Tuesday, January 6, 2015

3D Printing

Electrophoresis Chamber


Vessel Holders

3D Printing

3D printing is becoming more accessible to the average person. Maker spaces usually have one or two that would allow you to use. 3D printing is another good way to make lab equipment, here are a few items I have printed:
In the top picture you will see a electrophoresis chamber made from a soap dish and 3D printed gel chamber and comb. I could have printed the whole chamber but I used a soap dish that I already had to save on plastic.

In the next picture I printed the dremelfuge which I have talked about in an earlier post. I printed both with chuck and with-out. So far I only used it with a drill. I still do not feel safe using it with a Dremel without enclosing it in some sort of housing to protect myself.

The last picture shows vessel holders for beakers, flasks and jars that I will attach to a shaker machine. I will talk about this in a later post.

You can find these items at :


There are many other sites you can get 3D objects from.
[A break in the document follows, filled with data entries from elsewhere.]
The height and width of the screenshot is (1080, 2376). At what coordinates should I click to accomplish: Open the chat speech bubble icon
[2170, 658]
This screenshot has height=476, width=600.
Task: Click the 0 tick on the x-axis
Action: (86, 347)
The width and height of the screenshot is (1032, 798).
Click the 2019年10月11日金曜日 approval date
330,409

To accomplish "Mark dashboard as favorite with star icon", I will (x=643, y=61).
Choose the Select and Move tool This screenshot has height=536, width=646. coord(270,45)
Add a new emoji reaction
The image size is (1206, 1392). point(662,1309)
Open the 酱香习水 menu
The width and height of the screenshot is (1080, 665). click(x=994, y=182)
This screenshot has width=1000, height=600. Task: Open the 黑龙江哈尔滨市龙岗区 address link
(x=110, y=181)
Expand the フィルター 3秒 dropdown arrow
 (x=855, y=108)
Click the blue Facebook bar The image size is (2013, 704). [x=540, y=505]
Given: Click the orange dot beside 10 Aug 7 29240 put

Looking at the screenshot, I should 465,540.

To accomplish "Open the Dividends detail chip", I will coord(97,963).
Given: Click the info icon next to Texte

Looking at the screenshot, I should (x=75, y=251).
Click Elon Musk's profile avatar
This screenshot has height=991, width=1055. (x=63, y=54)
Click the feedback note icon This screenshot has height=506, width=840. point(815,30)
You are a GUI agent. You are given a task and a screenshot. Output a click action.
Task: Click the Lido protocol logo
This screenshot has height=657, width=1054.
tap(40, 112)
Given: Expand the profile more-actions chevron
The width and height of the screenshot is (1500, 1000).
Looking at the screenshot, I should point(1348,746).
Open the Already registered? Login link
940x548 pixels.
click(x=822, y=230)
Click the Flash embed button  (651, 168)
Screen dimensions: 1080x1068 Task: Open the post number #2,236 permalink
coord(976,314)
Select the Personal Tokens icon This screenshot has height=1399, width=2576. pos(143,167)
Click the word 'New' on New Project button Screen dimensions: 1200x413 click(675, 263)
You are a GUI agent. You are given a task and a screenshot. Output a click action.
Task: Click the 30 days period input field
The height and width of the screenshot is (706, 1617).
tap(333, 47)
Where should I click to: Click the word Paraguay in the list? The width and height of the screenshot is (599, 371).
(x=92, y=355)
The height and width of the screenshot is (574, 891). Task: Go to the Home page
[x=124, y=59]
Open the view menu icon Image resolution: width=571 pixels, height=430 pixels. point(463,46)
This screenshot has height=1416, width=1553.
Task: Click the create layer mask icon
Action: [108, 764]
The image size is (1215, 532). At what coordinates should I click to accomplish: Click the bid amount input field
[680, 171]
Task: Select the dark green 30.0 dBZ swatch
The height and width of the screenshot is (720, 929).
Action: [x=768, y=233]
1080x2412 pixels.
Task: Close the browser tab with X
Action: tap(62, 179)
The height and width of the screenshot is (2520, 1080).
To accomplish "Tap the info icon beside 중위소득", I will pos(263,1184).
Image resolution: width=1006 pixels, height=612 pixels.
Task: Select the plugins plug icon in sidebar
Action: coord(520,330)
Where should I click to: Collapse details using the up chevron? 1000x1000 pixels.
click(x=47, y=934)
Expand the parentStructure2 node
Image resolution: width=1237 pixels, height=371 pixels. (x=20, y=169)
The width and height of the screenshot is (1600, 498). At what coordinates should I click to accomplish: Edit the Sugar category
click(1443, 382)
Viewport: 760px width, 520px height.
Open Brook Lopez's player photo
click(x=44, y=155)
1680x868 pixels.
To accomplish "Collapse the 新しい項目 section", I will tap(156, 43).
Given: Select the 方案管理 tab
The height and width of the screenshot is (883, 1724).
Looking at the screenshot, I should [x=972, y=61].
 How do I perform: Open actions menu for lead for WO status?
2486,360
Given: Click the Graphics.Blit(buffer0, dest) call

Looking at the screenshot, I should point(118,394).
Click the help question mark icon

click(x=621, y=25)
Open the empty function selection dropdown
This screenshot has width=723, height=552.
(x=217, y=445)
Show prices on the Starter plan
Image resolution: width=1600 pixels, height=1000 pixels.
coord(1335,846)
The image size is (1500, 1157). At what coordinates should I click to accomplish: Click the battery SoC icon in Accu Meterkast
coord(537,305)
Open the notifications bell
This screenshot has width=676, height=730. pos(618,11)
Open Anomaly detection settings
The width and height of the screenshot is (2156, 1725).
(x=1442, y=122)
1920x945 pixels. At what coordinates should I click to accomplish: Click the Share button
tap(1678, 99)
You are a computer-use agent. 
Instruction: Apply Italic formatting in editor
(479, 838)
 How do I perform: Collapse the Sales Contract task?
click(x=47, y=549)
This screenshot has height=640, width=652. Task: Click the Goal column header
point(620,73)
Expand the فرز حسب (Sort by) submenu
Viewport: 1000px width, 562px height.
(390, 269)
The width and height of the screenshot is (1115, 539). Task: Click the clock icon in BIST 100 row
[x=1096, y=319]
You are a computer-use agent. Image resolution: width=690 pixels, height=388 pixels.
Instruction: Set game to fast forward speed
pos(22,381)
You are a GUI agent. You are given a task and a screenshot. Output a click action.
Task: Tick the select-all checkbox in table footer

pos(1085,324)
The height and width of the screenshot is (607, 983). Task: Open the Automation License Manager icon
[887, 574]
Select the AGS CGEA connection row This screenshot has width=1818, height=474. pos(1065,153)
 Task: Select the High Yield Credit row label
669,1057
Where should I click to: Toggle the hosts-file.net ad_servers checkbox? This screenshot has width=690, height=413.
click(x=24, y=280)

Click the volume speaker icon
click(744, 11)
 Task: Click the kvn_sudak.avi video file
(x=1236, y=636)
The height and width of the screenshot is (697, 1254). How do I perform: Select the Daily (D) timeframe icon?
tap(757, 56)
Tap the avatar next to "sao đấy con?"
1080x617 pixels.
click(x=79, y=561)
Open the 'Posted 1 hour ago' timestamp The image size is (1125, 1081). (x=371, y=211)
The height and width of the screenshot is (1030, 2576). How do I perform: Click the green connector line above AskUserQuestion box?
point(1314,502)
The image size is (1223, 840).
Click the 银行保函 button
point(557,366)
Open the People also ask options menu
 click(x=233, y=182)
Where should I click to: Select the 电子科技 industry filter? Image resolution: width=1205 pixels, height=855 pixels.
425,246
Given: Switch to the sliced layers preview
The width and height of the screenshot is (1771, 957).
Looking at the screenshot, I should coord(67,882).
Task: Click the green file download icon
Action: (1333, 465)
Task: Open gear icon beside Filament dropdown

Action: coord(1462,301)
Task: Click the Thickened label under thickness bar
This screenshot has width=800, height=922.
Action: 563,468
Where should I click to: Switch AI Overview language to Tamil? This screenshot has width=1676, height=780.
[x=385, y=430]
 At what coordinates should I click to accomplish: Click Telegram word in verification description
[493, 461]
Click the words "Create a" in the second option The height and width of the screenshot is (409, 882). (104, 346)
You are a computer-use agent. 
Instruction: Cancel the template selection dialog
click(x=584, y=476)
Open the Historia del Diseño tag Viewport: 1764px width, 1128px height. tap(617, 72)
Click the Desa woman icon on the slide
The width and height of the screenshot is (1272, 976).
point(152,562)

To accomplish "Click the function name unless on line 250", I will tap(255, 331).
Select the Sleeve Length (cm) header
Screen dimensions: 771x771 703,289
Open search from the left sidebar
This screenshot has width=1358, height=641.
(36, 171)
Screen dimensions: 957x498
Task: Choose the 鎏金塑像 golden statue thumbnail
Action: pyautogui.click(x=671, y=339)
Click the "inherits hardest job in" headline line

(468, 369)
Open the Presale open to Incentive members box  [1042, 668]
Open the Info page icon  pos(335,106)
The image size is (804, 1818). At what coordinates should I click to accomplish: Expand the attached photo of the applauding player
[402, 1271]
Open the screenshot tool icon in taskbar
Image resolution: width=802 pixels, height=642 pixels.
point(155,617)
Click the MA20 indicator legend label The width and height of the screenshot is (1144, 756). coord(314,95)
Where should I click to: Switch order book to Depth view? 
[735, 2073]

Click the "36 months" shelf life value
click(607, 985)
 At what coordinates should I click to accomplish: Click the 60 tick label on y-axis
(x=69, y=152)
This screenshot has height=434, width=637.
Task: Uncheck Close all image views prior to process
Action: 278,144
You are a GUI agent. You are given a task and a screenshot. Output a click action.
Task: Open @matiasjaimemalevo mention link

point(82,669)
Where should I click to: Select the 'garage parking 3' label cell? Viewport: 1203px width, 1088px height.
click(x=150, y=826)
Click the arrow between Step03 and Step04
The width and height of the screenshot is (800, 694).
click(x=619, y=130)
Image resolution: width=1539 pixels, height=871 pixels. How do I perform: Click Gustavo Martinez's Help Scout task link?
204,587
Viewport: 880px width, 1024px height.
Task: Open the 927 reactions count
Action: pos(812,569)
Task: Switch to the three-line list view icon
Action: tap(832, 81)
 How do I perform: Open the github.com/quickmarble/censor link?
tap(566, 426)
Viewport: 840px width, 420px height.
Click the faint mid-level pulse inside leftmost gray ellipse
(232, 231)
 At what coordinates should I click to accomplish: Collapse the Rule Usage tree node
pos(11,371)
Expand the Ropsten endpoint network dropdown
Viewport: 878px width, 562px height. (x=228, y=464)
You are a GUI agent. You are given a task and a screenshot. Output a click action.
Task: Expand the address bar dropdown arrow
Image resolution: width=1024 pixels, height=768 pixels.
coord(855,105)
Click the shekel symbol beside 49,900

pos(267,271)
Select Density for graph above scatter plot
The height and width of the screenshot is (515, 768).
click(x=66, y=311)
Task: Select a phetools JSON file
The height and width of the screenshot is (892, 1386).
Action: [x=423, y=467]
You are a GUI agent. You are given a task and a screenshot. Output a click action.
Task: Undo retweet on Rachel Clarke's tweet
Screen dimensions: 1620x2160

Thursday, October 16, 2014

Water Bath

Water Bath Prototype

Driver Board

With the help of a member from my maker space, we are trying to create a working water bath that uses a arduino to control the temperature. If we are able to make it work properly we will open source it. We are looking to develop either a arduino shield or it's own driver board to run the water bath.

We trying to have it set to 42 degrees C. This is the temperature used for bacterial transformation(the heat shock method). It is working very steady with about 0.25 degree C on either side of 42 C. We are going to try at different temperatures next.

The top picture shows the setup, it is a power supply(top middle of picture), an arduino on a driver board(black box next to the power supply) built by a member of my maker space, a heating pad, LM35 temperature sensor and a plastic container(sitting on the heating pad). The lid must be on to bring up the heat and keep it at a steady temperature.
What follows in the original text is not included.